The Fed remains flexible but shows no indication of easing monetary policy.
– Powell emphasizes the need for sustained progress in reducing inflation.
– Risks are two-sided, with dangers of both doing too much and too little.
– Markets react with volatility, but Powell’s remarks are seen as less hawkish than expected.
The Fed has implemented 11 interest rate hikes, bringing the key interest rate to its highest level in over 22 years.
The Fed has reduced its balance sheet significantly.
– Markets currently do not expect another rate hike in September but anticipate a 50-50 chance of a final increase in November.
– Powell does not provide a clear indication of the future decision.
– Powell does not suggest a rate cut.
– Powell highlights the risk of strong economic growth despite recession expectations.
– Powell provides more detail on the factors that will influence policymaking, including the focus on core inflation and the personal consumption expenditures price index.
– Powell rejects the idea of raising the inflation target.

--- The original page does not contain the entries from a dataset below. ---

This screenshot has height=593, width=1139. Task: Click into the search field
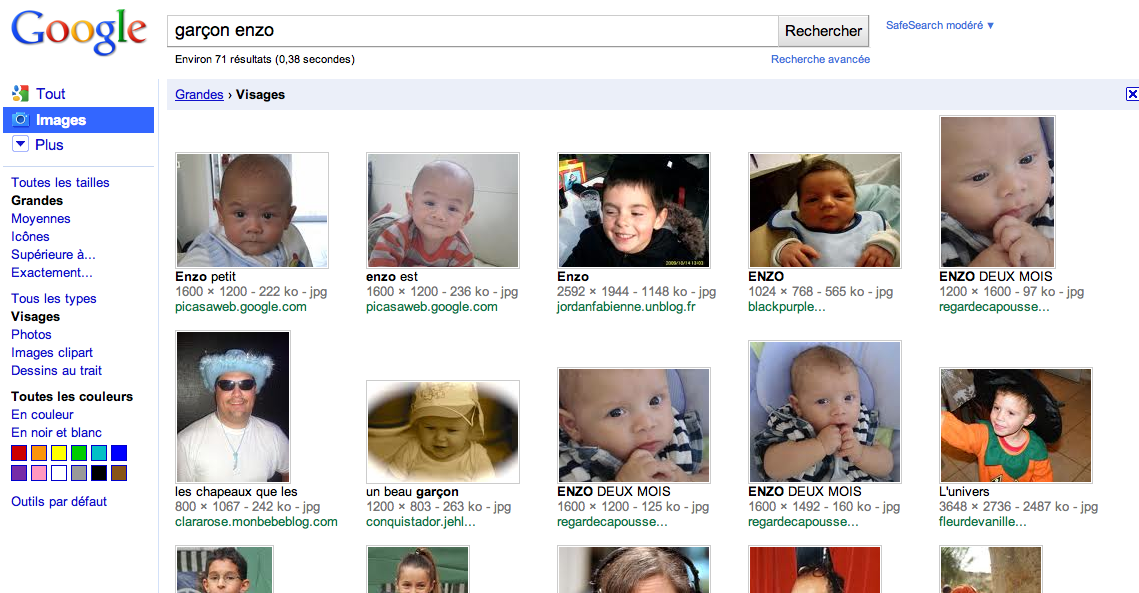pyautogui.click(x=470, y=31)
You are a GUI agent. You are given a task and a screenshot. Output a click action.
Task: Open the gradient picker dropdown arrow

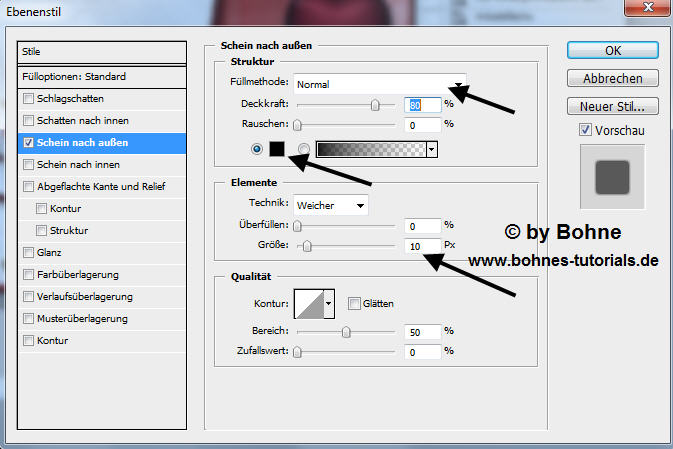click(x=432, y=149)
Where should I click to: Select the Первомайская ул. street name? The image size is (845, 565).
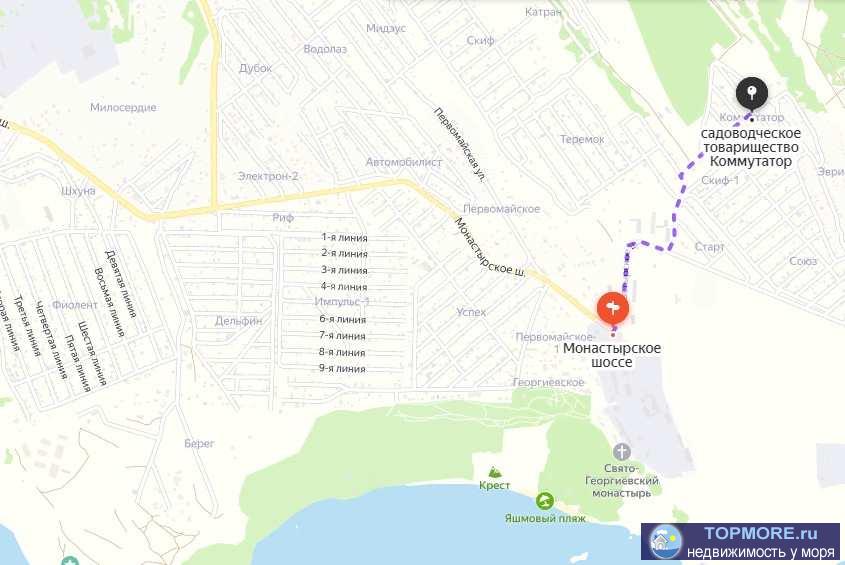point(461,144)
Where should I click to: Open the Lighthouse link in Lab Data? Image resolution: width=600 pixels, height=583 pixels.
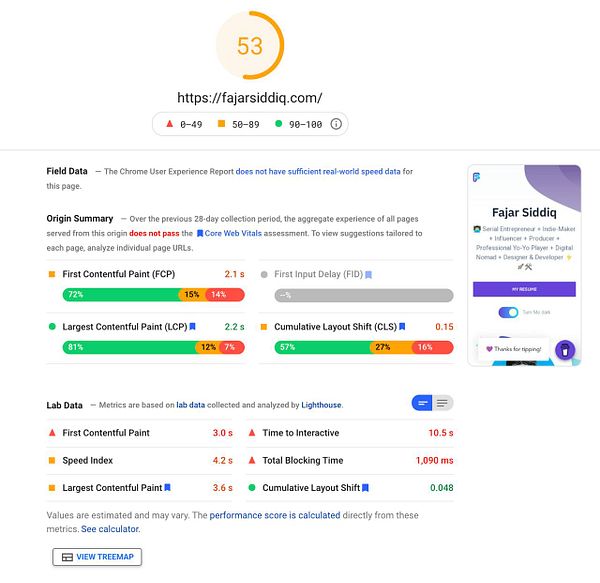pos(321,405)
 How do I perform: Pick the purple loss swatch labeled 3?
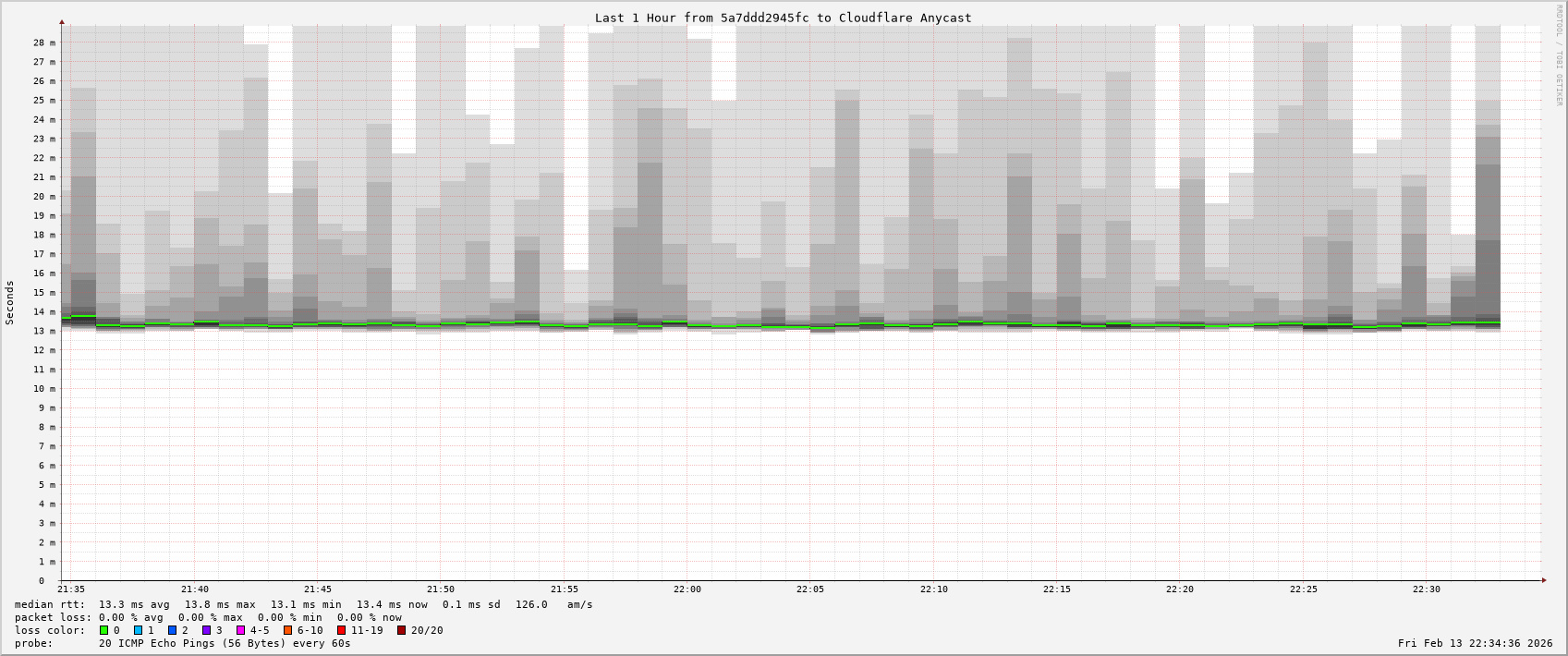click(x=207, y=630)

– Powell does not address the debate over the natural rate of interest.
– Powell notes that the previous tightening moves have not fully impacted the economy yet.
cnbc.com
– The U.S. dollar has risen for the sixth consecutive week after remarks from Federal Reserve Chair Jerome Powell.

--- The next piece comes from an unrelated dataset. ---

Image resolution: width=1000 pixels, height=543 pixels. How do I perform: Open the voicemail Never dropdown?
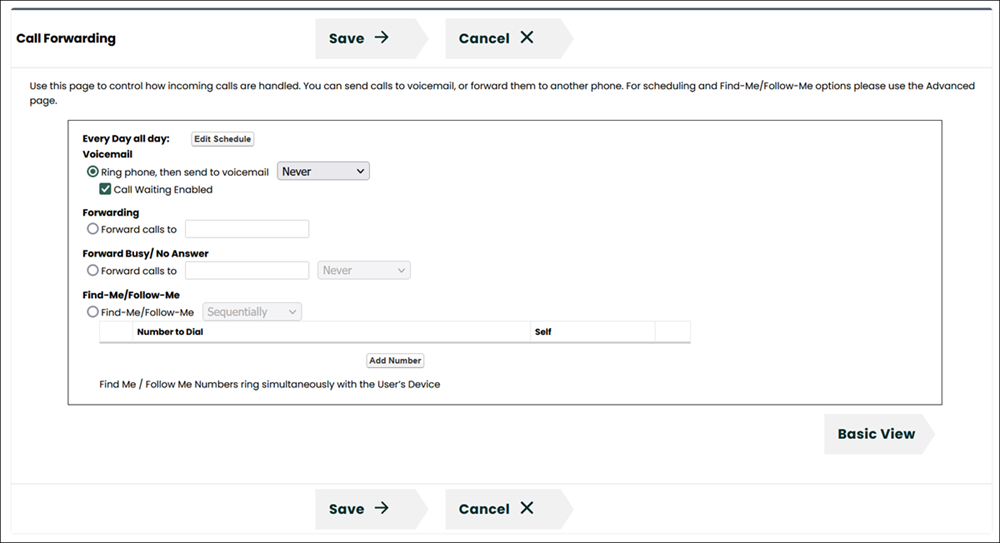point(323,172)
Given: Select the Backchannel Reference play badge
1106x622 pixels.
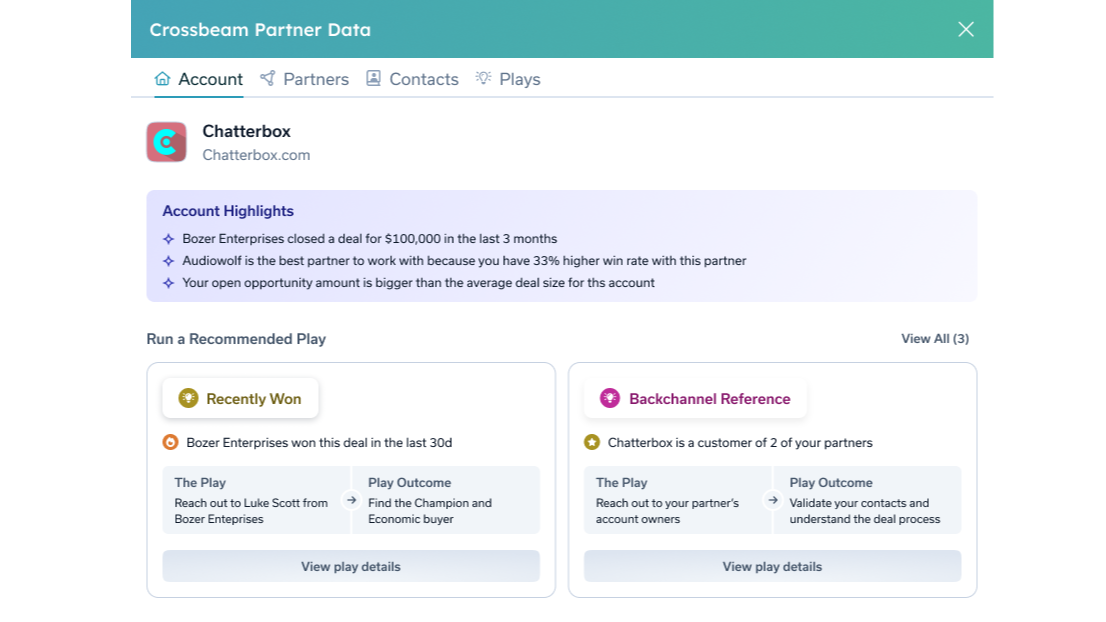Looking at the screenshot, I should (696, 398).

– Powell called inflation too high and warned that the central bank is prepared to raise rates further.
The dollar index, which measures the U.S. currency against six rivals, reached its highest level since March 16.
Two Federal Reserve officials welcomed a jump in bond market yields as something that could complement the central bank’s work to slow the economy and get inflation back to the 2% target.
– Data showed that the number of Americans filing new claims for unemployment benefits fell last week.
– Strong economic data has eased worries of an impending recession, but investors are cautious about the U.S. central bank keeping interest rates higher for longer.
The market expects the central bank to begin cutting rates in May next year, but some are skeptical of this given the current economic picture.
– Futures are pricing the Fed’s overnight lending rate to stay above 5% through June 2024, with about 100 basis points of rate cuts in the second half.
The euro and sterling slipped against the dollar, while the dollar rose against the yen.